* **Assigned task**
Could you write out the listing below exactly as it stands, leaving out the pictures?

※ ※ ※

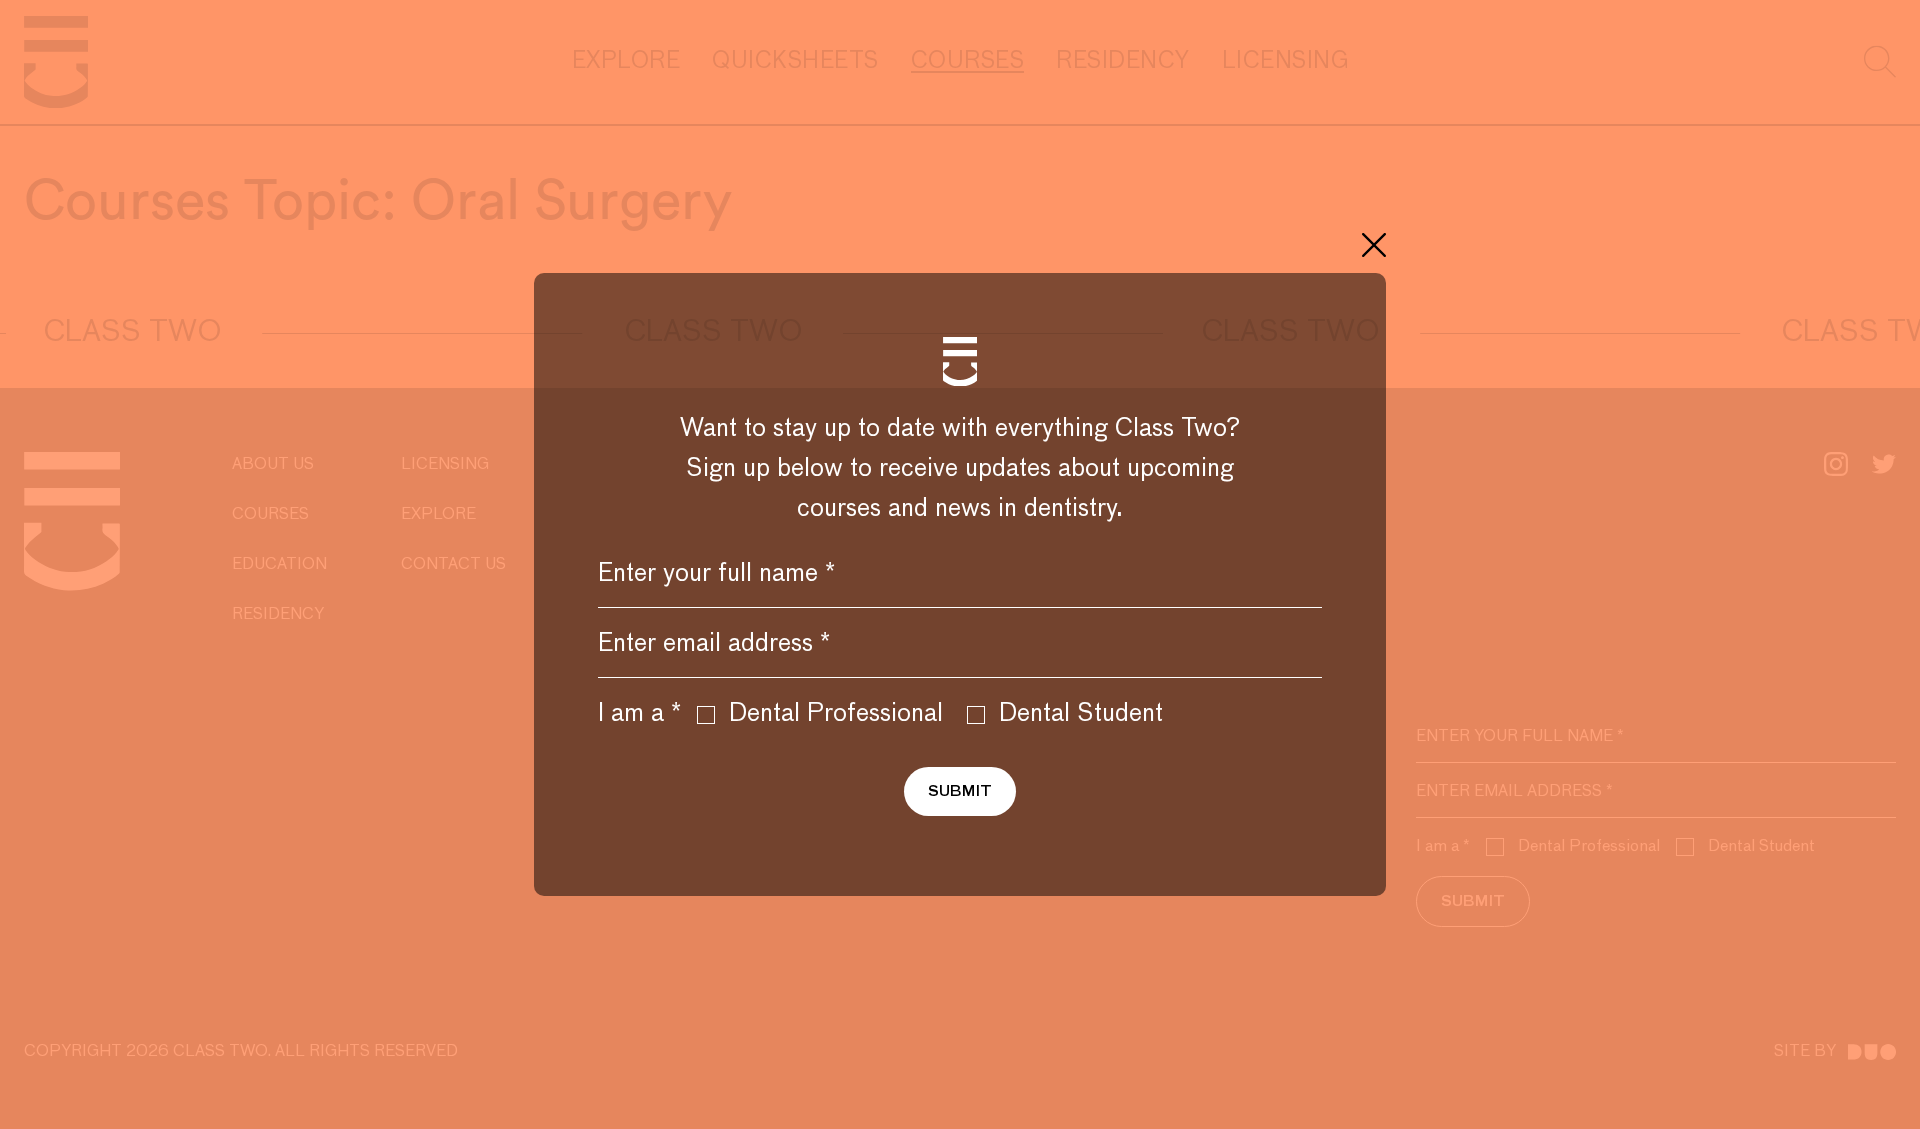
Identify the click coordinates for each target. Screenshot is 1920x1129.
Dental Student (1081, 714)
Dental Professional (836, 714)
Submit (960, 791)
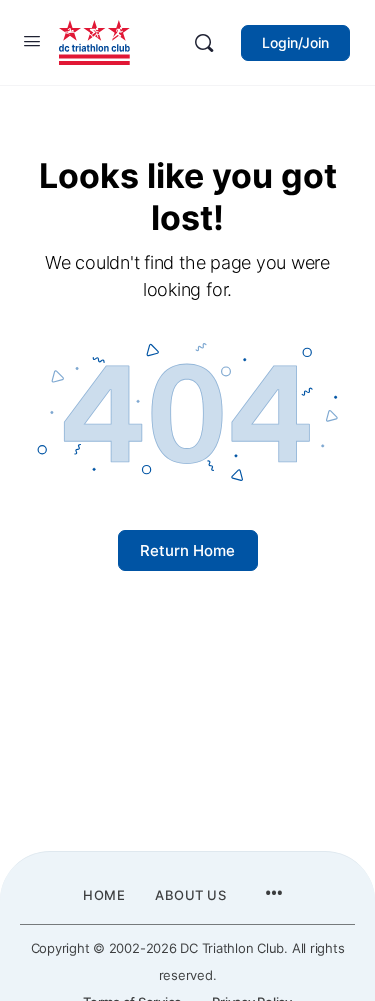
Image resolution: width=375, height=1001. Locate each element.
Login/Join (295, 42)
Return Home (187, 550)
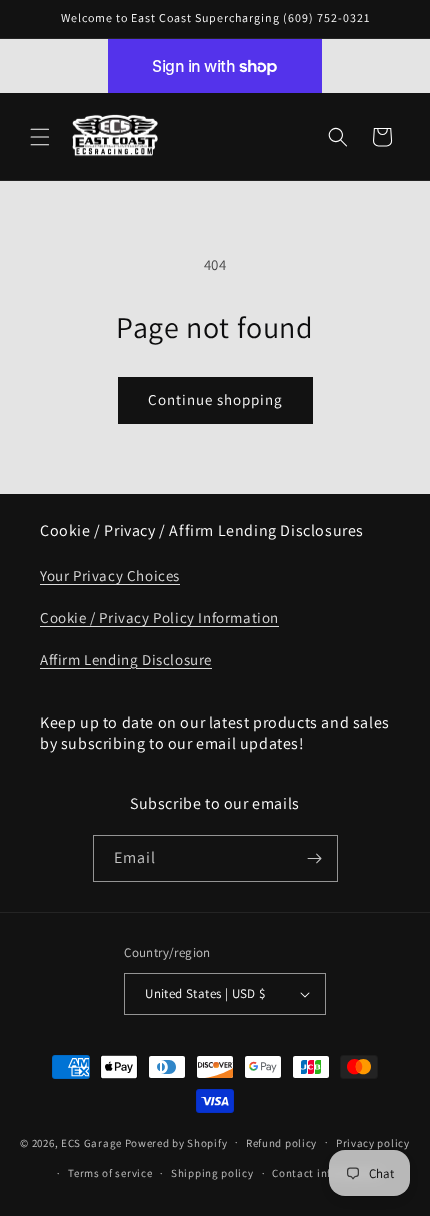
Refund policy (281, 1143)
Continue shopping (215, 399)
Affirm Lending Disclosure (126, 659)
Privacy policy (373, 1143)
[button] (40, 137)
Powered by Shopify (176, 1142)
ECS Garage (91, 1142)
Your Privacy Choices (110, 575)
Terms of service (110, 1173)
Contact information (326, 1173)
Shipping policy (212, 1173)
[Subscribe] (315, 858)
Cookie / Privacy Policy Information (159, 617)
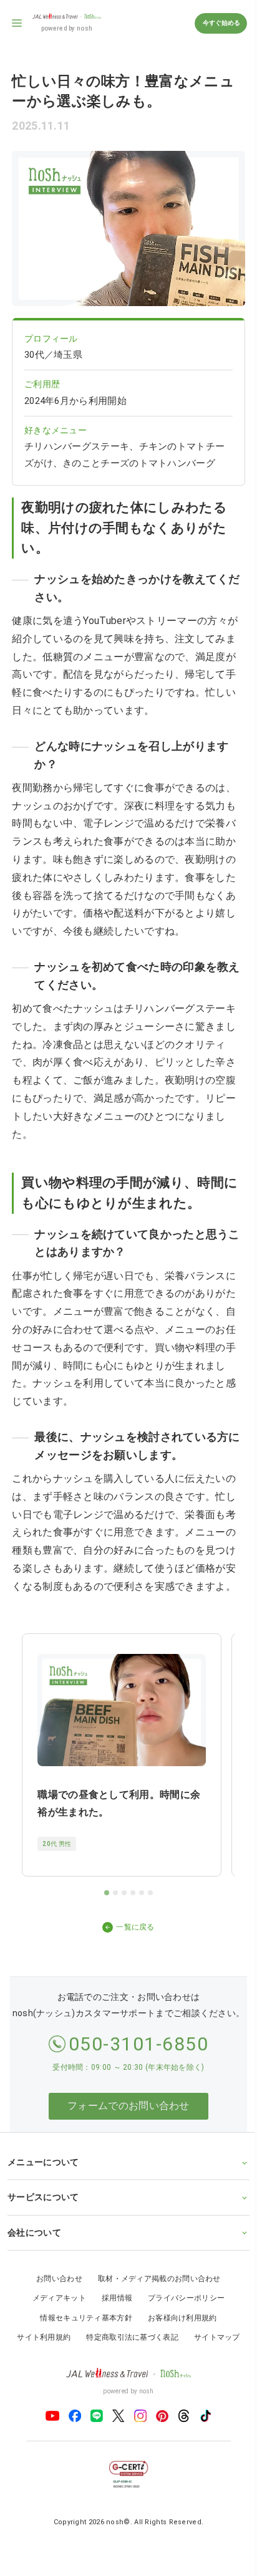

※ ※ ※

* **Response below**
Identify the click coordinates for each target. Screenshot is 1920x1129.
Dental Student (1081, 714)
Dental Professional (836, 714)
Submit (960, 791)
Image resolution: width=375, height=1001. Locate each element.
Login/Join (295, 42)
Return Home (187, 550)
Refund policy (281, 1143)
Continue shopping (215, 399)
Affirm Lending Disclosure (126, 659)
Privacy policy (373, 1143)
[button] (40, 137)
Powered by Shopify (176, 1142)
ECS Garage (91, 1142)
Your Privacy Choices (110, 575)
Terms of service (110, 1173)
Contact information (326, 1173)
Shipping policy (212, 1173)
[Subscribe] (315, 858)
Cookie / Privacy Policy Information (159, 617)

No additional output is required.